La vida es un castillo de naipes

¿Te acuerdas cuando jugabas de pequeño a las cartas con tu familia?
Pues conocí a alguien que le apasionaba tanto jugar que acababa cansando a todos los miembros de su familia y terminaba sólo sentado en la mesa del salón.
Solos él y su baraja de cartas.Entonces ese niño empezaba a construir con delicadeza, tesón y perseverancia un castillo de naipes o una torre de cartas que diría su abuelo. No importaba las veces que se viniese abajo, él siempre lo volvía a intentar. Con el tiempo fue aprendiendo a base de errores que lo más importante no eran las cartas situadas en la parte superior sino cómo estuviesen colocadas las cartas de los primeros escalones.Aprendió que esas primeras cartas sin duda eran la base para que su pirámide permaneciese fuerte y robusta. Bastaba con que tan sólo una carta de la base tambalease para que el castillo se desplomara en cuestión de segundos.

Un buen día ese muchacho dejó de ser un niño. Un buen día ese muchacho se vio en la cima de su propio castillo de naipes y se asustó. Las vistas allí arriba eran formidables, con delicadeza, tesón y perseverancia había construido un precioso castillo, pero se sentía frágil y vulnerable.

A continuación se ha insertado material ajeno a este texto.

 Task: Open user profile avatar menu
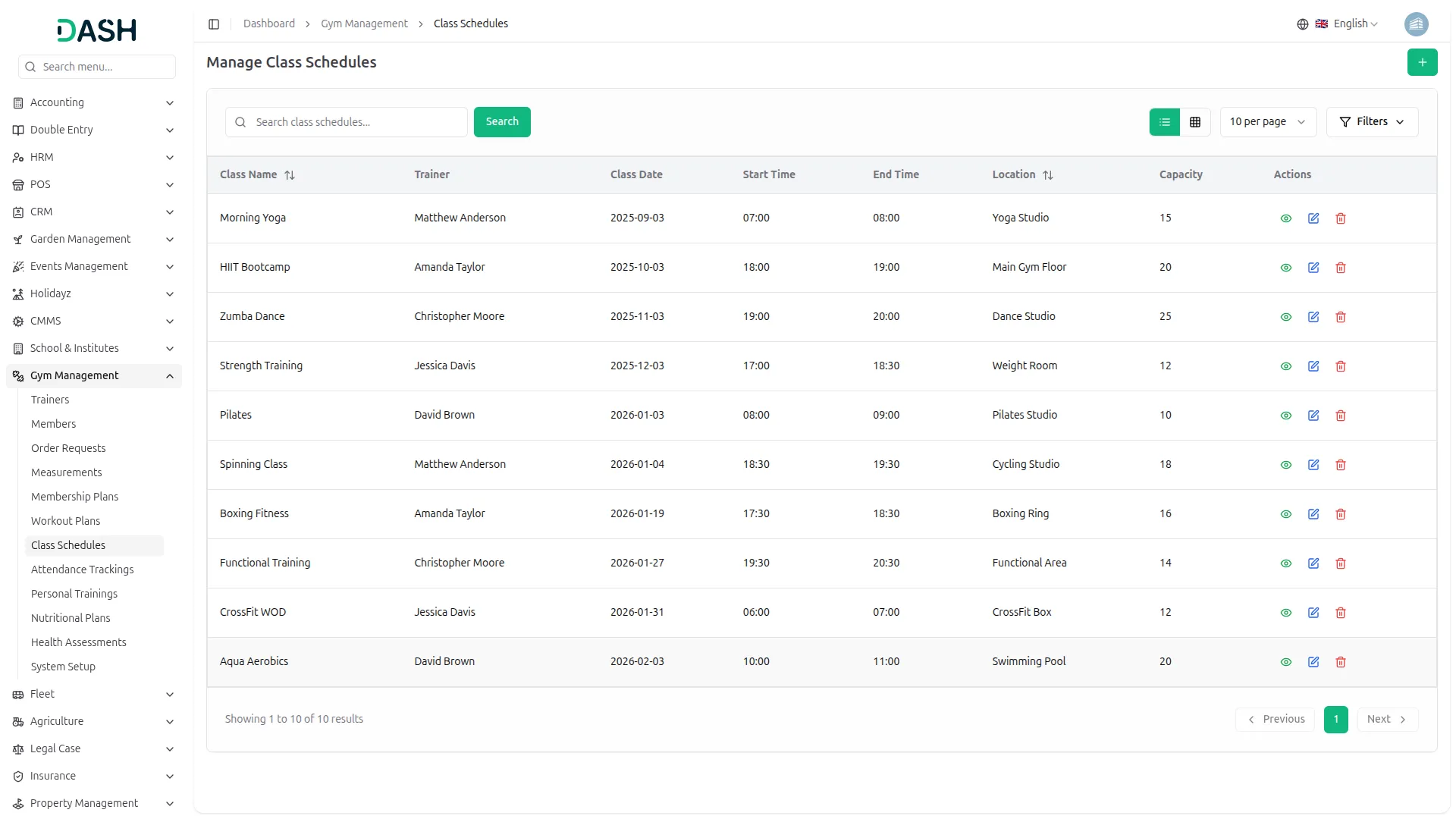click(1416, 24)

Abajo del todo, en la base de la pirámide estaba su familia. Esas cartas no las había elegido él, aunque  si de algo en esta vida estaba convencido es que no las hubiese podido elegir mejor. Un escalón por encima estaban sus amigos, que junto a la familia conformaban los cimientos de la pirámide.
Más arriba venían el trabajo, el dinero y demás motivaciones personales.

¿Cómo no se iba a sentir frágil? ¿Cómo no se iba a sentir vulnerable?
Si en el fondo de su alma seguía estando ese niño que construía torres de cartas, ese niño que sabía que bastaba tan poco, que bastaba un segundo, que bastaba con que una sola carta de la base se inclinase más de la cuenta para que todo su castillo de naipes se derrumbase a sus pies.